[Excerpted text]
▬▬▬▬▬▬
Although the COVID-19 pandemic has contributed to a collapse in the European auto and tyre market, an increasing demand for truck tyres is offsetting the losses, while the tightening of environmental legislation is also seeing to a rise in “green” tyres which will also boost the market.
Sales of original equipment tyres fell 23%
Data published by IndexBox in the report “EU?Tyres?Market Analysis, Forecast, Size, Trends and Insights” shows that in 2020, European sales of original equipment consumer car tyres fell 23% (year-on-year) and 18% for trucks. In the replacement market, the decline was 12% for car tyres, 9% for motorcycle and scooter tyres, and 4% for truck tyres, while agricultural tyres sales remained unchanged.
Quarantine measures across many countries are attributed to the fall, as too are disruptions in supply chains. Manufacturers and distributors have accumulated large stocks of summer tyres produced in 2020, and winter tyres remained unsold owing to unusually warm weather. With surplus stock shored up in warehouses, production has been delayed.
Environmentally friendly tyres made from a silica-silane system are gaining in popularity amid tightening environmental requirements. “Green” tyres also bring better grip on wet roads, lower rolling resistance, and improve fuel efficiency compared with conventional tyres. For consumers deciding whether to “go-green” with their choice of tyres, a website such as Tiregom – www.tiregom.co.uk can help you find the most suitable tyres for your conditions?snow, summer or all-season, depending on your auto budget.
Germany leads in tyre production and exports
ETRMA figures from 2019 put Germany as the biggest producer on the continent, with 74M units, while Poland at 48M units, and Spain at 43M units, take up second and third place with a combined 38% share of total production. Following are Romania, Portugal, France, the Czech Republic, the UK, Italy, and Hungary, which account for a further 50%.
2020 figures by the International Organisation of Motor Vehicle Manufacturers show the following declines in sales by percentage: Germany (-24%), France (-39%), Great Britain (-29%), Italy (- 15%), Czech Republic (- 19%), Spain (- 20%), Poland (- 31%). Hungary showed significant growth between 2012 and 2019.
▬▬▬▬▬▬
[Material provided]
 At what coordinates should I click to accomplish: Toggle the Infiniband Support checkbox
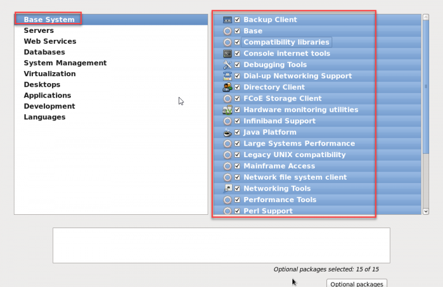click(x=237, y=121)
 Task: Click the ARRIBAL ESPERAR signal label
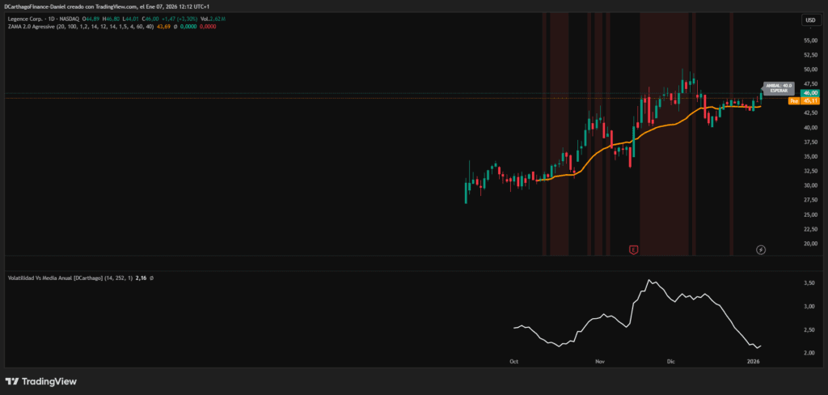pyautogui.click(x=779, y=87)
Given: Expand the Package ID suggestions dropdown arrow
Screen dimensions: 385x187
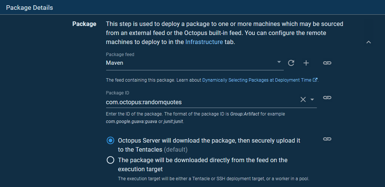Looking at the screenshot, I should 312,100.
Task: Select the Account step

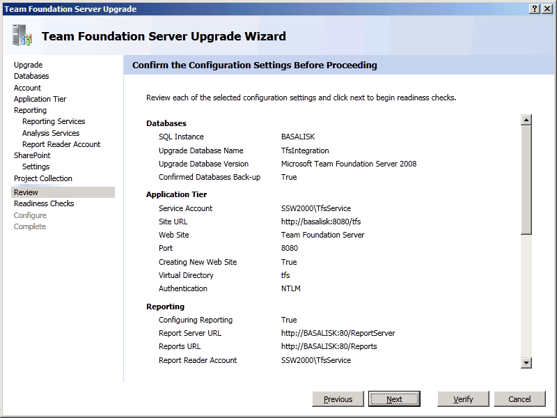Action: click(27, 88)
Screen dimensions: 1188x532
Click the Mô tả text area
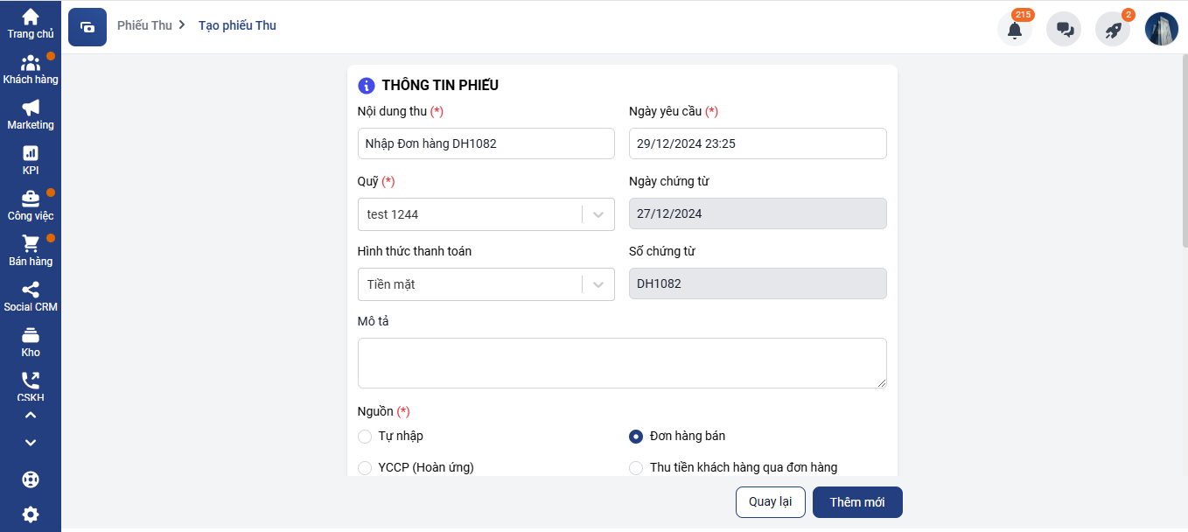(622, 363)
▬▬▬▬▬▬
[Brief]
Reproduce, word for word, the stretch of the article on the European tire market from "Environmentally friendly tyres" through "your auto budget.".

[Answer area]
Environmentally friendly tyres made from a silica-silane system are gaining in popularity amid tightening environmental requirements. “Green” tyres also bring better grip on wet roads, lower rolling resistance, and improve fuel efficiency compared with conventional tyres. For consumers deciding whether to “go-green” with their choice of tyres, a website such as Tiregom – www.tiregom.co.uk can help you find the most suitable tyres for your conditions?snow, summer or all-season, depending on your auto budget.